=== Record extracts ===

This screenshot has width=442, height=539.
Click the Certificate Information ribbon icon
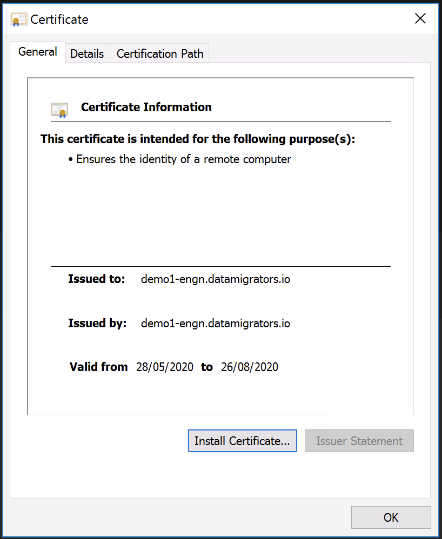pos(59,110)
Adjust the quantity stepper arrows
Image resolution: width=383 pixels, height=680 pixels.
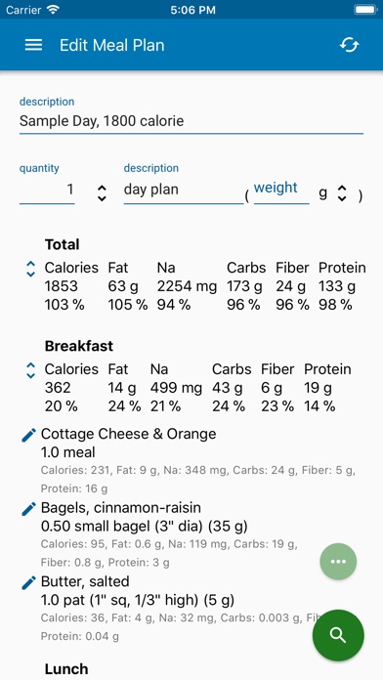[x=102, y=193]
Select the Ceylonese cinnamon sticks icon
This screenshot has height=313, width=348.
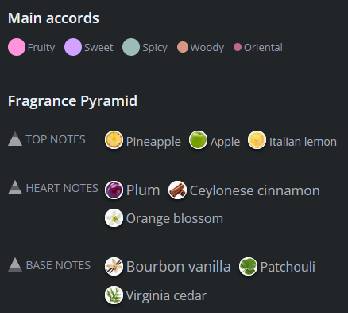coord(177,190)
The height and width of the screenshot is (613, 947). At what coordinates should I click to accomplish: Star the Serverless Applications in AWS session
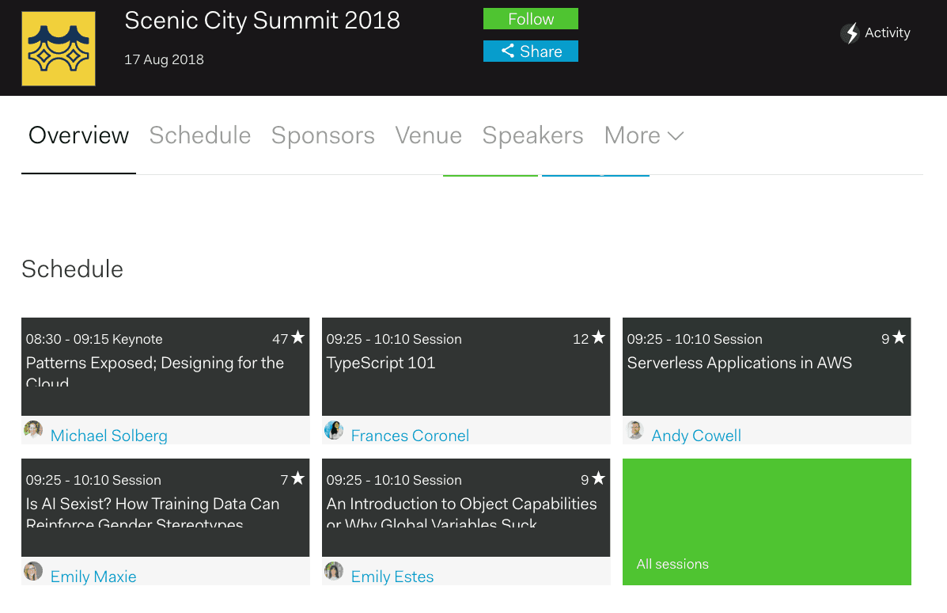point(899,338)
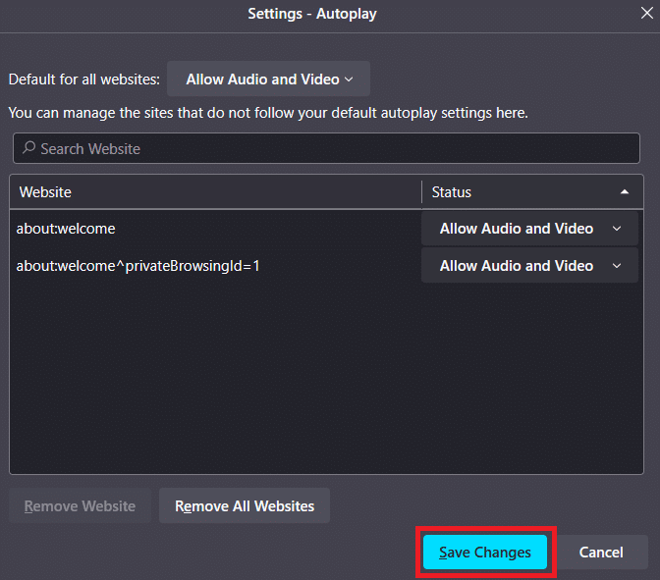Screen dimensions: 660x580
Task: Click the chevron icon in the about:welcome row
Action: 617,229
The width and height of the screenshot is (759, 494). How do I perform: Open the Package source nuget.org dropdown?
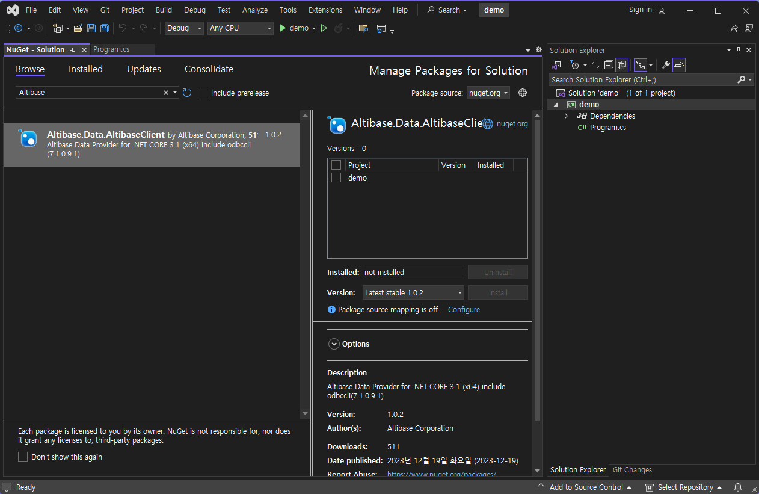point(488,93)
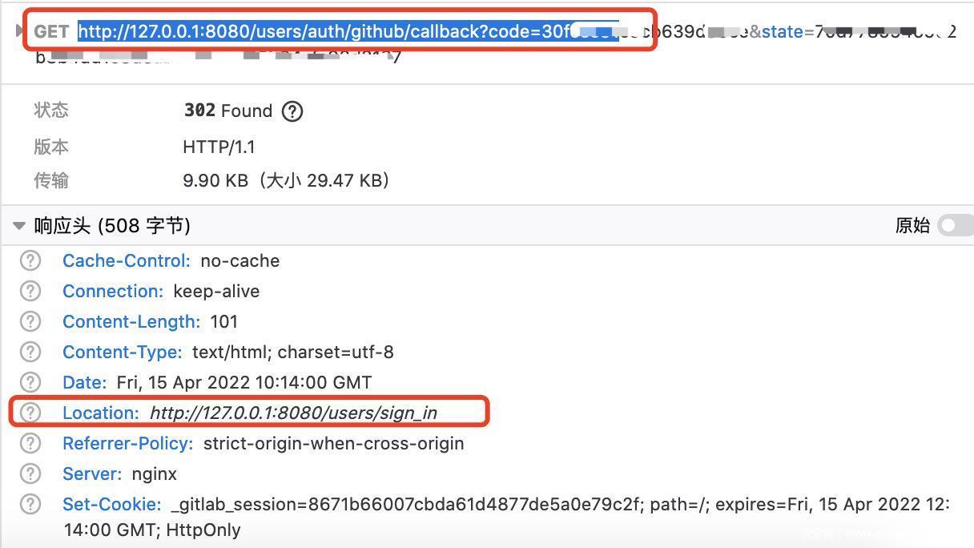The image size is (974, 548).
Task: Click help icon next to Cache-Control header
Action: (30, 260)
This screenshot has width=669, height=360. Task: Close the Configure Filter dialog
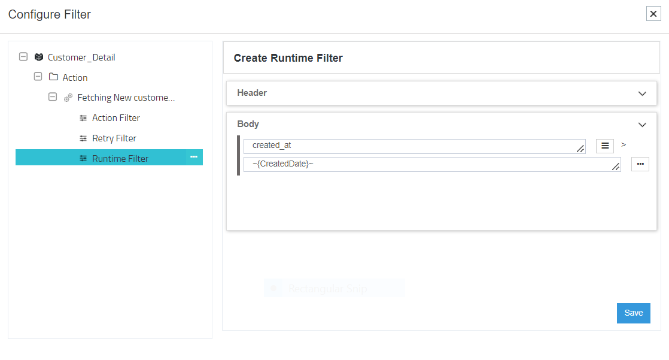(653, 14)
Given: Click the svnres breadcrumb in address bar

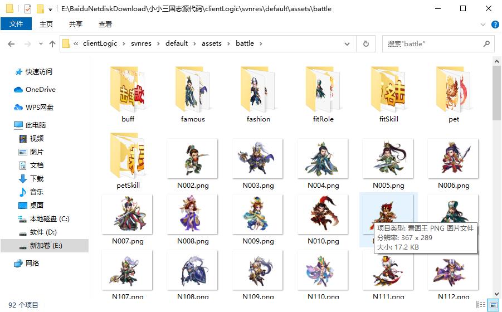Looking at the screenshot, I should point(141,43).
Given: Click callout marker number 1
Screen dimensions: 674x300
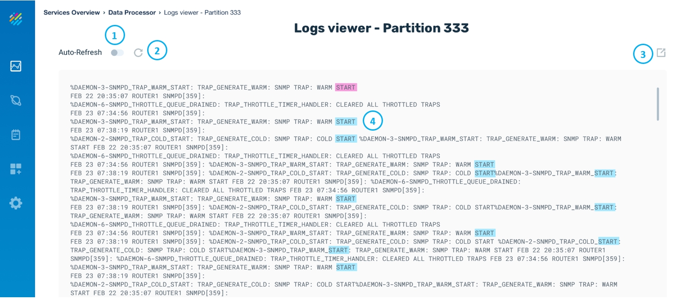Looking at the screenshot, I should [x=115, y=35].
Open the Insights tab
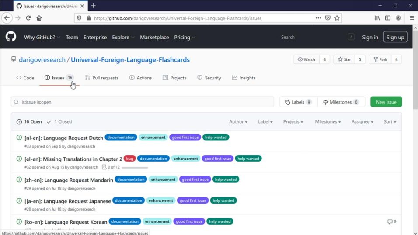This screenshot has width=418, height=235. pos(244,78)

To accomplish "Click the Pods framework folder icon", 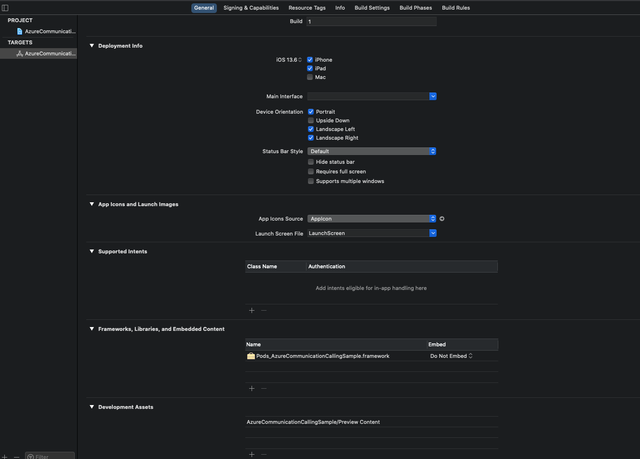I will pos(251,356).
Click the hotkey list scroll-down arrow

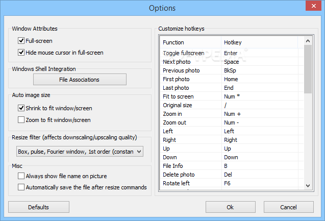308,186
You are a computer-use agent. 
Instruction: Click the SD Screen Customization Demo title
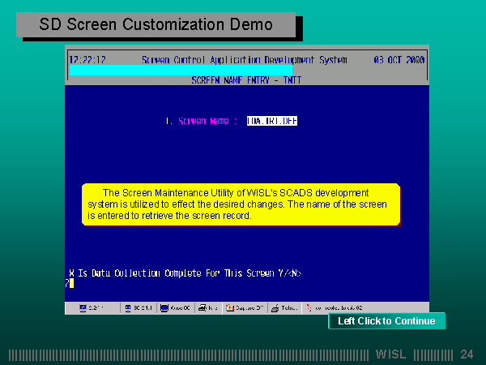(x=156, y=25)
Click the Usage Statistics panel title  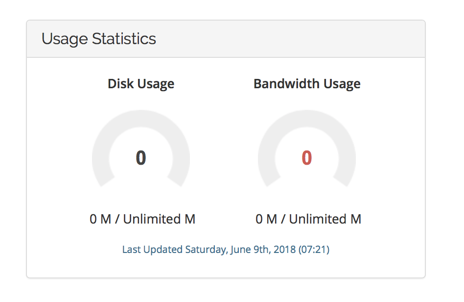click(x=98, y=39)
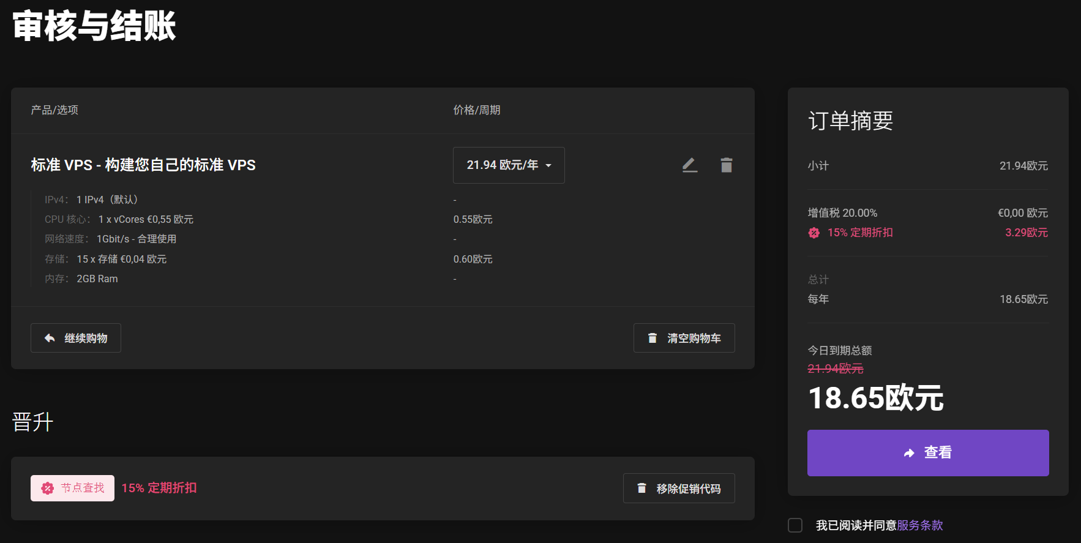1081x543 pixels.
Task: Click the share arrow icon on the 查看 button
Action: click(909, 453)
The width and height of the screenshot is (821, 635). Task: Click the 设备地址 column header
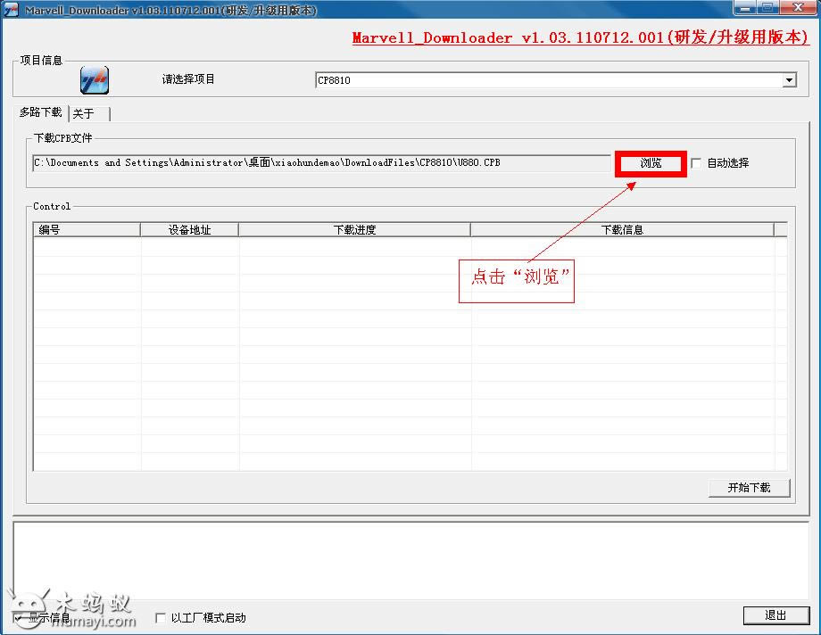(189, 230)
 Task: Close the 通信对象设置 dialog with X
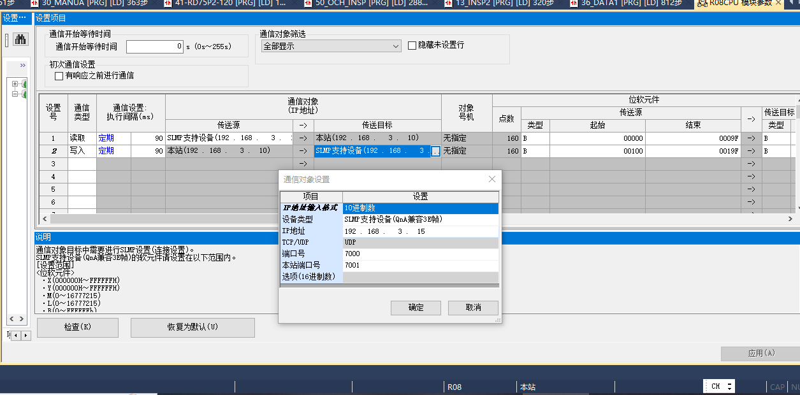click(491, 180)
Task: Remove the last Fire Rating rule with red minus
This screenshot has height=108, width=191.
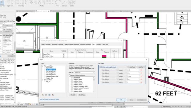Action: tap(141, 82)
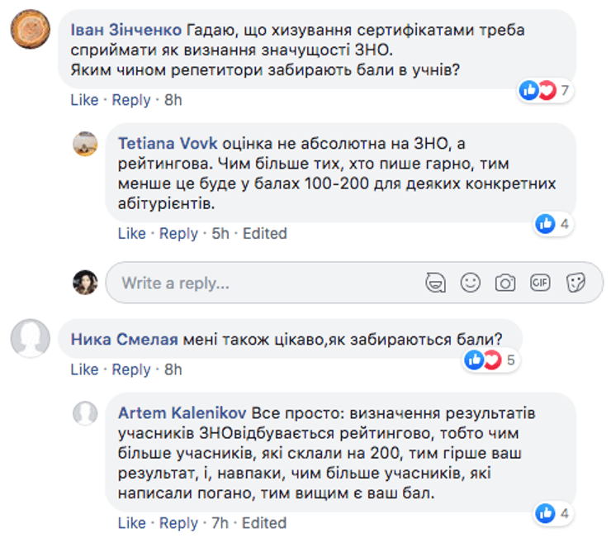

===

• _Problem to work on_:
In the data, the line that contains "Task: Close the 通信对象设置 dialog with X" begins the part to write out; restate it and each line after it word for word through the end, with no pictures.

• _Your solution_:
 Task: Close the 通信对象设置 dialog with X
click(491, 180)
Task: Remove the last Fire Rating rule with red minus
This screenshot has height=108, width=191.
Action: tap(141, 82)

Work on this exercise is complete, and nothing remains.